# Clinton River's Smallmouth Fishery



## Reel Addiction (Mar 5, 2008)

With Lake St Clair being a top Smallmouth/Muskie/Walleye Fishery, why dont we see or hear about the clinton river being a better smallmouth fishery like the Huron River?? There was a previous post that sparked my curiousity. Obviously the Trout Population have a tough time handleing the 70+ degree Water in the summer I know there are enough memebers who live in the area that can put in their two cents. im curious as to why. IMHO, i think the Clinton is a beautiful river in many spots. we are lucky to have it around and so close by. Maybe i am missing a secret about it, and if i am please PM me. I would think the Clinton would be loaded with smallmouth. especially from Macomb/Oakland COunty line on down. and those of you who do target smallmouth with success, please feel free to share what tackle is being used, both on the fly and spinning gear. 

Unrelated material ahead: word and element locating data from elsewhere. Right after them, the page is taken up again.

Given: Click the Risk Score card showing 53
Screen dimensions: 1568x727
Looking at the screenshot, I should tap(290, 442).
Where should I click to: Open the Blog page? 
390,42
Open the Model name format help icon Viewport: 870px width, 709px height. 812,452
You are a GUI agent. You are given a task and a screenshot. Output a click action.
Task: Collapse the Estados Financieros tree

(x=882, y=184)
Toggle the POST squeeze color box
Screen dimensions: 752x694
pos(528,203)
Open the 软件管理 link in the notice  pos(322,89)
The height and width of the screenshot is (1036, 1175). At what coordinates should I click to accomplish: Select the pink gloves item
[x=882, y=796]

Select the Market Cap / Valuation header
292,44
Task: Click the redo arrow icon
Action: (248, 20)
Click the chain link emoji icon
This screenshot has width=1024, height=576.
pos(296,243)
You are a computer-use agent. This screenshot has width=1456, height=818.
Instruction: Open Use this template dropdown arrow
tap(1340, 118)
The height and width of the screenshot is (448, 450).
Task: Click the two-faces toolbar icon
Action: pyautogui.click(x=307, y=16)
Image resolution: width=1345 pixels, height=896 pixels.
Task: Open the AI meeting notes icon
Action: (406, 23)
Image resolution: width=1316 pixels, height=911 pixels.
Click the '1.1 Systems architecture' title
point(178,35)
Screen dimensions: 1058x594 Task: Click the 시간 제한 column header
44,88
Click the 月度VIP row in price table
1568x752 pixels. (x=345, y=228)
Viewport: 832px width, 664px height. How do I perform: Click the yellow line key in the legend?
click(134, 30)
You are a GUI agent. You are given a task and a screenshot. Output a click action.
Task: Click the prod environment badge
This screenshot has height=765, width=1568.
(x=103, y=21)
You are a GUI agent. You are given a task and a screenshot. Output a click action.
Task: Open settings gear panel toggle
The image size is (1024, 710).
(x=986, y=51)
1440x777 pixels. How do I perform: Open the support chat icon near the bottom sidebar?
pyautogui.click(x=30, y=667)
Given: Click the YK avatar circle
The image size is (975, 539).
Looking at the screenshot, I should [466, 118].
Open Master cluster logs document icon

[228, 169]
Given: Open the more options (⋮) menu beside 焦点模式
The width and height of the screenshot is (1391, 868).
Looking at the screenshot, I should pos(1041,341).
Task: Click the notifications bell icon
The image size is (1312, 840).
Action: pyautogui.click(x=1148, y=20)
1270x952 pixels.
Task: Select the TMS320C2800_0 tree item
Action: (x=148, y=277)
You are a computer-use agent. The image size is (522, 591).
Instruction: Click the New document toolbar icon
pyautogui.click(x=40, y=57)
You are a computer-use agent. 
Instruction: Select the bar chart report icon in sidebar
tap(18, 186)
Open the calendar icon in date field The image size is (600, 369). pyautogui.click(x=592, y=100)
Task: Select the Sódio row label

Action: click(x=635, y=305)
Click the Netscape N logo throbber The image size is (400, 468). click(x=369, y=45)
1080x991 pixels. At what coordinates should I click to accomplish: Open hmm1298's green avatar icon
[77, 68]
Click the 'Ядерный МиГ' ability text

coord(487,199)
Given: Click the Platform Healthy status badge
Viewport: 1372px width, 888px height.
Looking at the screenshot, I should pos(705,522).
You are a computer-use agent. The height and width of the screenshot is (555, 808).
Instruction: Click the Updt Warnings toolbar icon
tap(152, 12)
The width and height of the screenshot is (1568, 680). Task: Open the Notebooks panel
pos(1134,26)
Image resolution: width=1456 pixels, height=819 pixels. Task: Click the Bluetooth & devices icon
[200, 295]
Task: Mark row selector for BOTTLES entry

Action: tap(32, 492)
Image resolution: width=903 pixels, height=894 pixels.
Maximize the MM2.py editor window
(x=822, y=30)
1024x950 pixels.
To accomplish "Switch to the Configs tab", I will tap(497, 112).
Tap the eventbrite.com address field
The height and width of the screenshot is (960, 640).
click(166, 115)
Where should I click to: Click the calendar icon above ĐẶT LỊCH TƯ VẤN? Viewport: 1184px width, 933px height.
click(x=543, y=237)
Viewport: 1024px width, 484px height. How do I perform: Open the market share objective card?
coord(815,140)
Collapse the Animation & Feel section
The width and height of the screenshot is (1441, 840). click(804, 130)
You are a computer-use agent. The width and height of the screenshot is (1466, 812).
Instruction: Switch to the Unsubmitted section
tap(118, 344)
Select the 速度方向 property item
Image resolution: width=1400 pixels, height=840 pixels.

i look forward to all the responses.


----------



## ESOX (Nov 20, 2000)

There are smallies in the Clinton. Not a lot of them of any real size All these years and I have never broken 20" above M-53, most of them seem to be in the 6-12" range. I don't know why, it's not like they get much pressure from the meat fishermen.They like craw patterns and green or white flashy streamers. There are also a suprising number of rockies and gils. Again, no real big fish but they can kep you busy on a light rod.


----------



## DE82 (Nov 28, 2007)

ESOX said:


> There are smallies in the Clinton. Not a lot of them of any real size





I've caught a good number of smallies in a few different spots on the Clinton but never anything much over 15-16inches, my Dad caught a couple around the 20inch mark. I have seen big Northerns, Carp ect... in the river though. Personally I like the Clinton for the trout/panfish it has to offer - Bryon


----------



## i want to catch fish (Apr 17, 2008)

ya during the summer right after the sucker run which this year was riduclas there where everywhere did take a 28 in northern and there where alot of bluegil in there


----------



## creek trekker (Sep 18, 2008)

I caught a 3 LB smallie at Yates about two weeks before the Biblical floods we had last month. What a FIGHT. He hit a gold PM on a partly cloudy day.


----------



## back2spool (May 7, 2005)

I wonder if it is the Clinton's lack of grassy vegetation that keeps the smallmouth away. The river is clearly cold enough to hold trout through summer months in many areas, so why not smallies?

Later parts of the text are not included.